With two of five members of the player group gone for the weekend and my notes for the game session missing, we decided to play a flashback game session of The Foundation, focusing on the three characters we had. They suggested giving me ten or fifteen minutes to prep something, but I did have a beginning of a mission ready, so I suggested we do a PTA session. Previously, we had ran PTA as our campaign opener for our Shadowrun game with much success.
There were some pretty neat things that happened in the game session, but there's two observations about the game that stood out.
The first was the time for scenes and what happened in the scenes. When we're using the SR game rules, we're spending about two hours per session (one of the players in today's game told me to interrupt them more often and get the game focused). In this PTA session, we had about a scene every twenty minutes. PTA-wise, each scene was about moving the plot forward or about moving the plot forward while focusing on character development. When we're playing SR, the group is focusing on minor objectives instead of furthering the overall story.
The second was a complaint about the game engine. None of the players felt any tension with the way we do the reveal. We played with the d20s instead of card or d10s. When there was a conflict, we'd do stakes and then resolve. To bring out the tension, the other players suggested we do every conflict resolution like the car chase example in the book – reveal the first randomizer (card or die), and narrate a step of the result, then at a point in the narration, reveal the next card or die and continue narrating. Keep going until the end. Here:
The final scene involved the group in a jeep at one end of a rural airstrip. Their plane for the exfil is sitting at the other end of the dirt runway, surrounded by military troops. The stakes involved escaping – win and the military doesn't know they're with the Foundation; lose and they've dirtied the Foundation's rep. We did the roll-off and boom, we knew right away what the result was.

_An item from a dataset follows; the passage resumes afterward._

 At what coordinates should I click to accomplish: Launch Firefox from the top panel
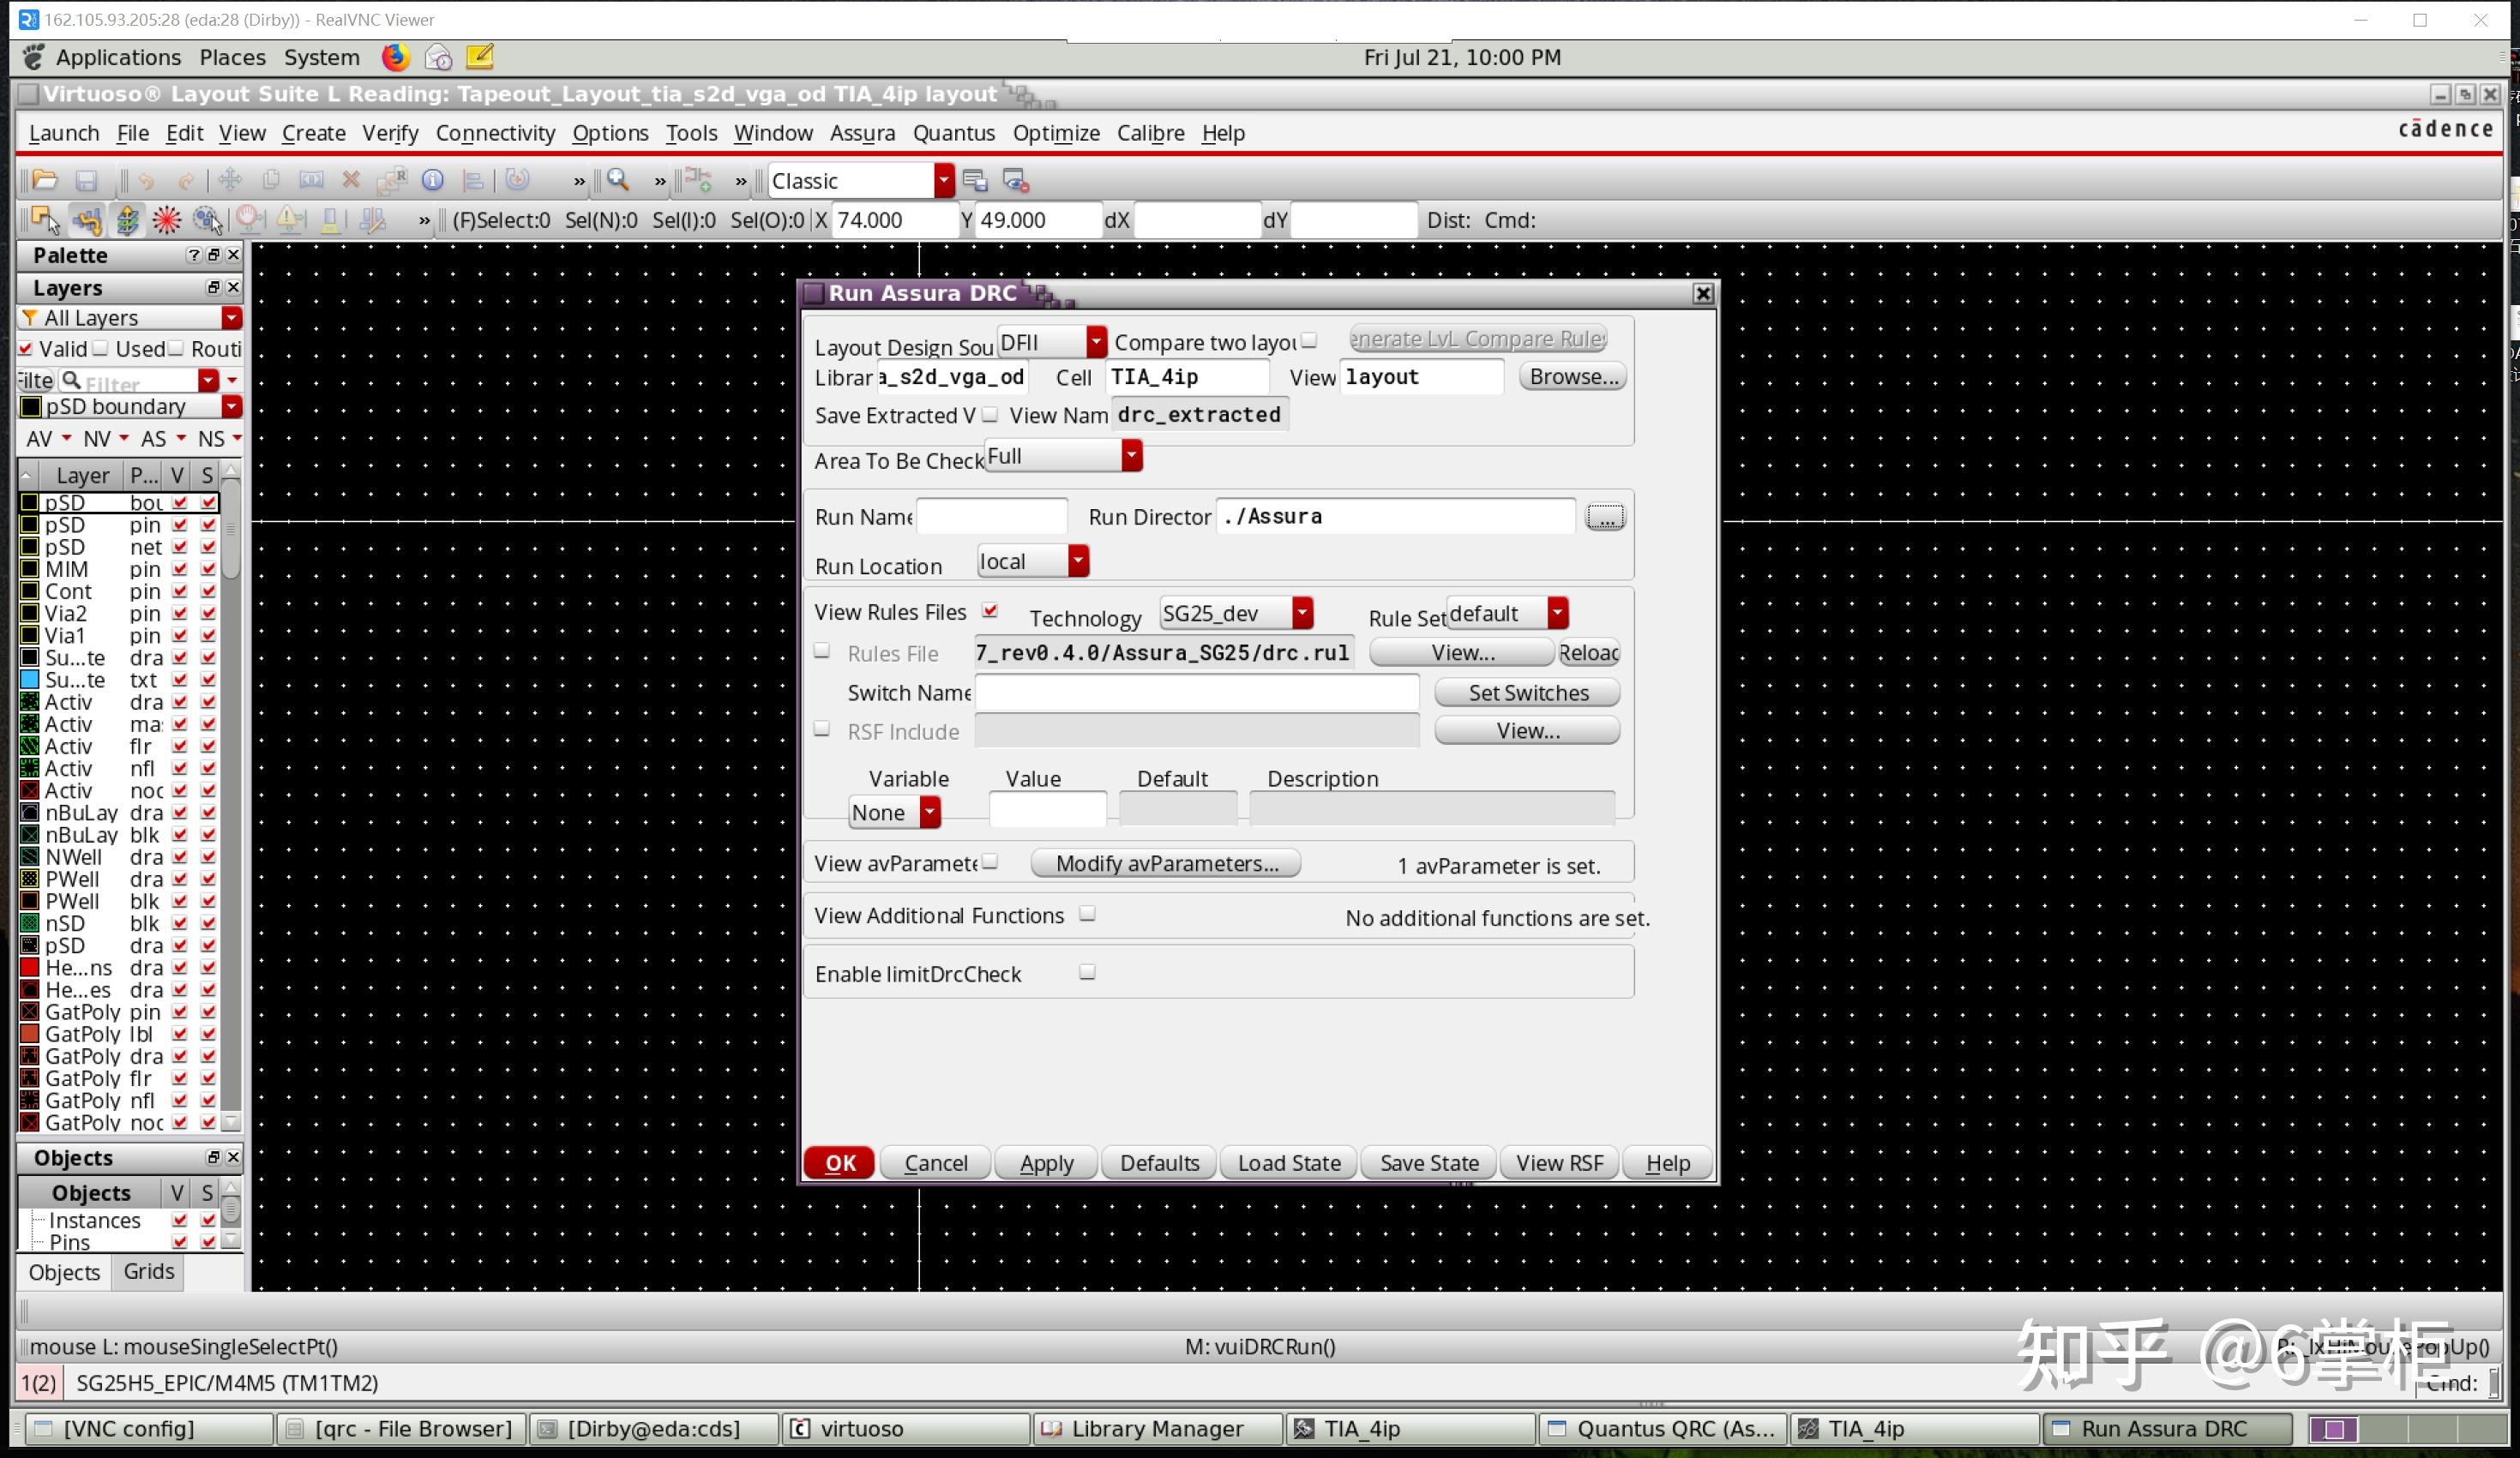(x=395, y=57)
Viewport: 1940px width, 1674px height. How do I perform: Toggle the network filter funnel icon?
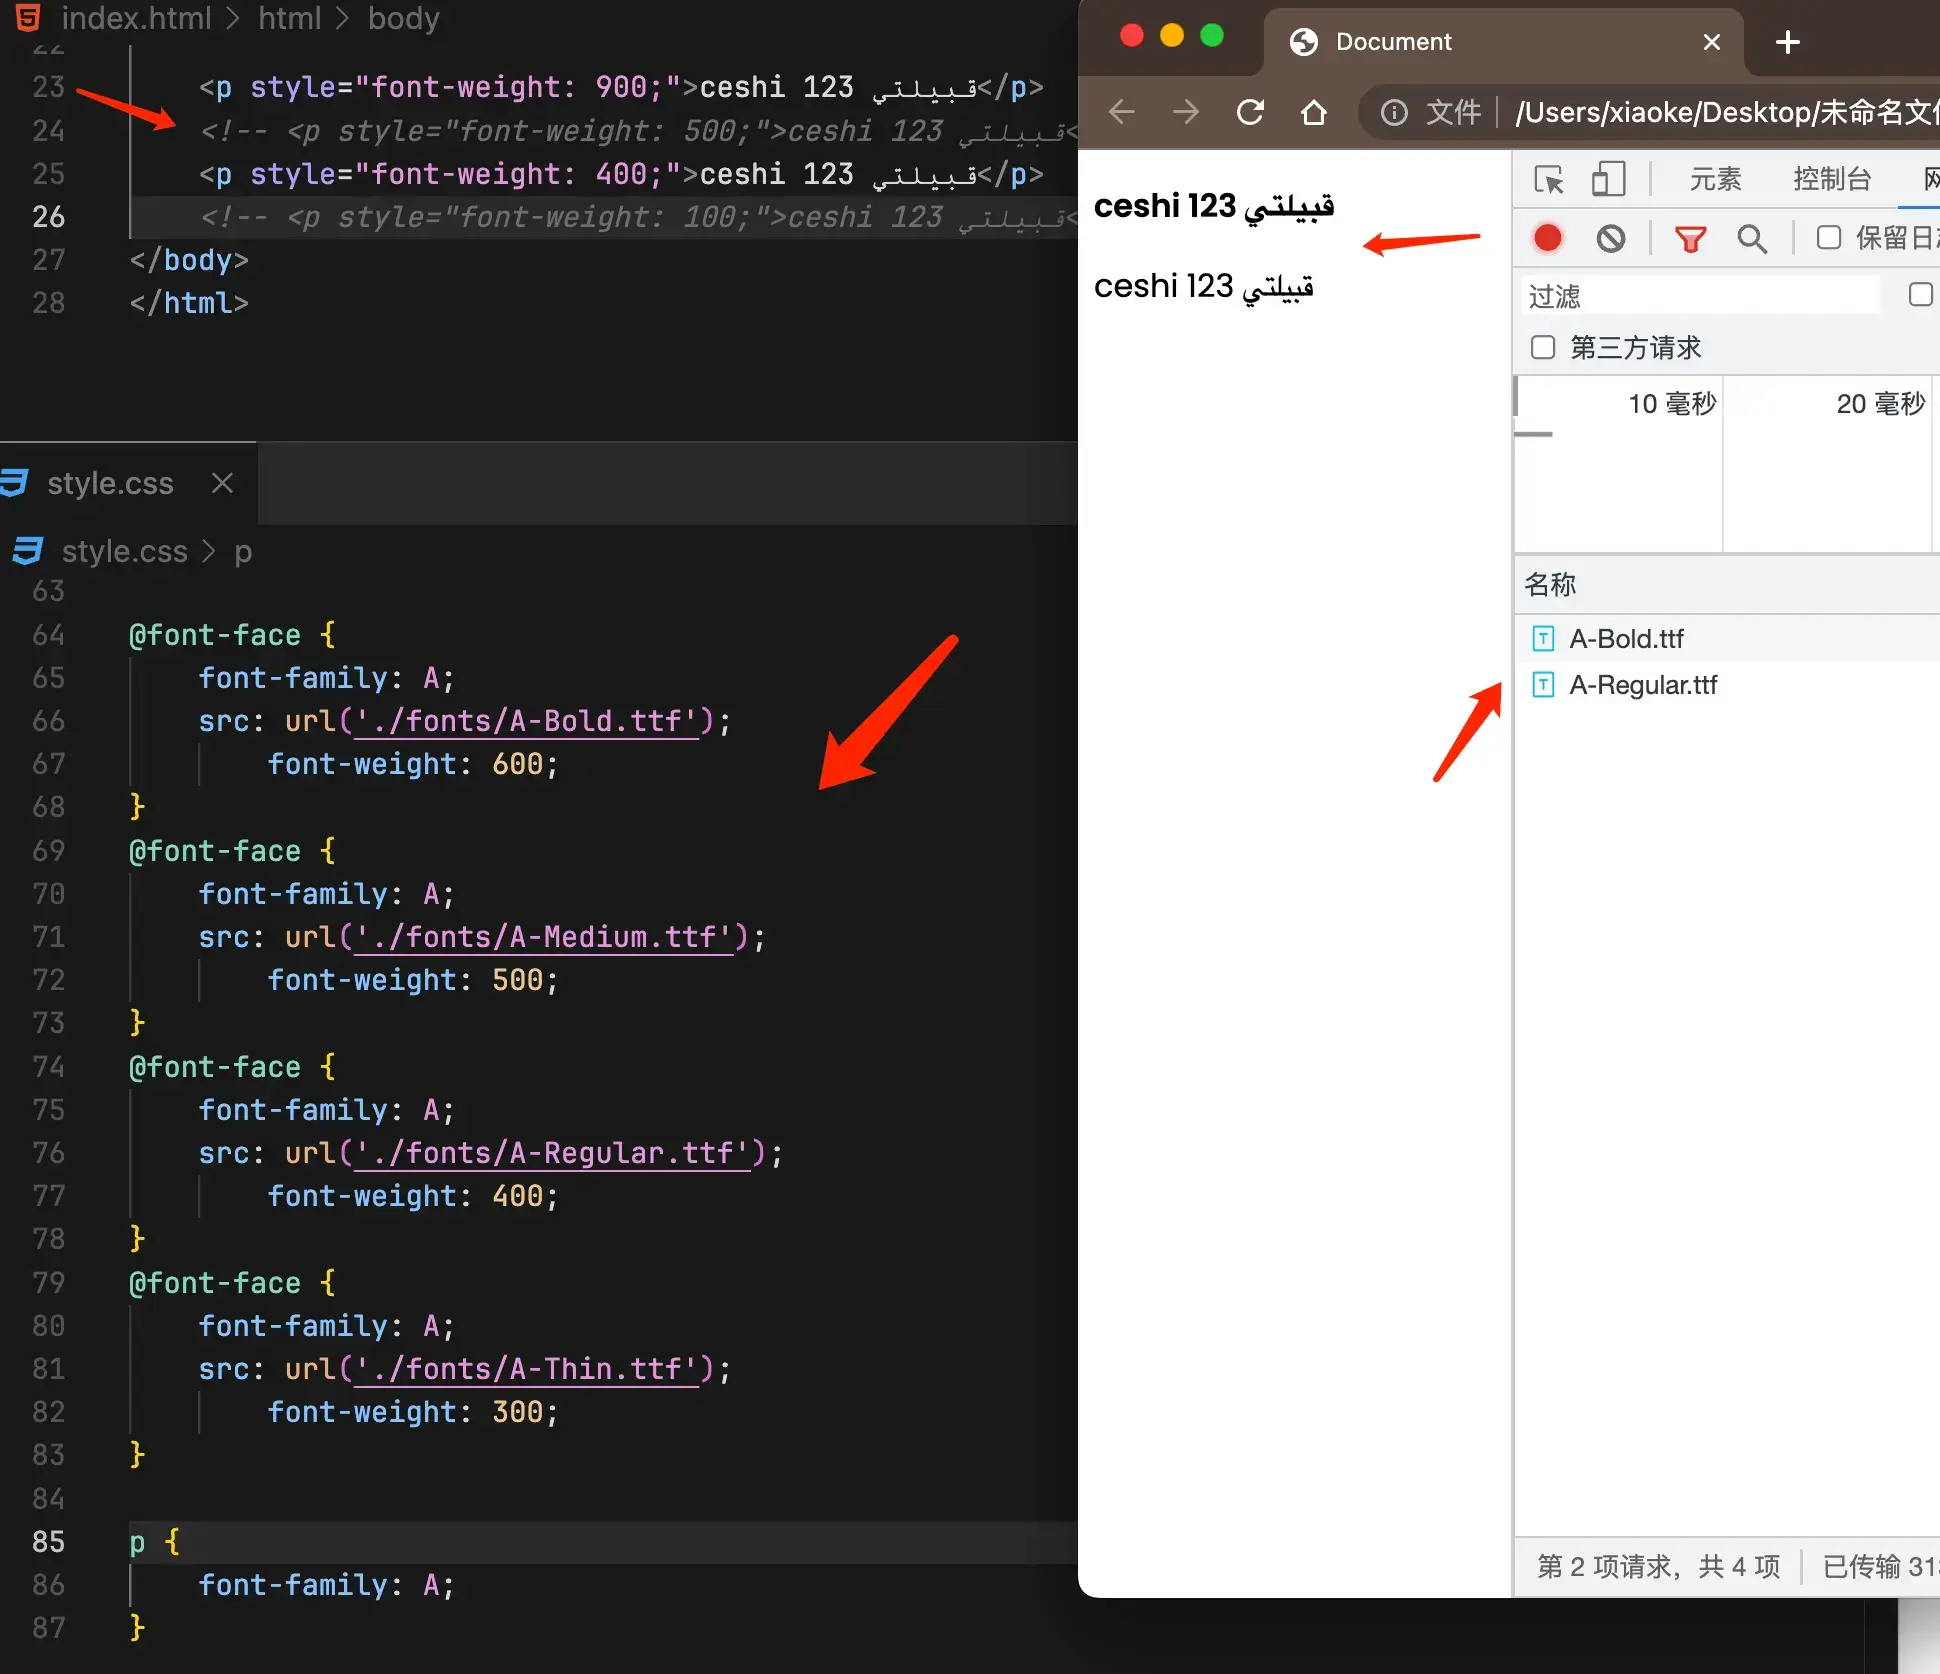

Instead, we would reveal the first die on either side and one of us narrates how they floor it towards the rifle-toting troops. The second die, and they're getting closer to the plane. Bullets and magic a'blazing. Third one, and we're diving into the crops around the side, avoiding the explosion of the troop transport. Fourth one, all is revealed, and the EM pulse that took out the drones also knocked out the communits of the group; they won't be able to reach a Foundation hacker to get rid of the incriminating video files before the files are sent out everywhere.
So here's the refocusing tool part.
What we came away with was a pretty good plan for the rest of the campaign. We'll keep playing SR, but every third game, we'll switch to PTA to refocus on the characters. I learned more about one of the player's characters in this two and a half hour session than I did in two prior four plus SR game sessions. The players enjoyed PTA, but they have expressed a desire to play something with more of a tactical experience.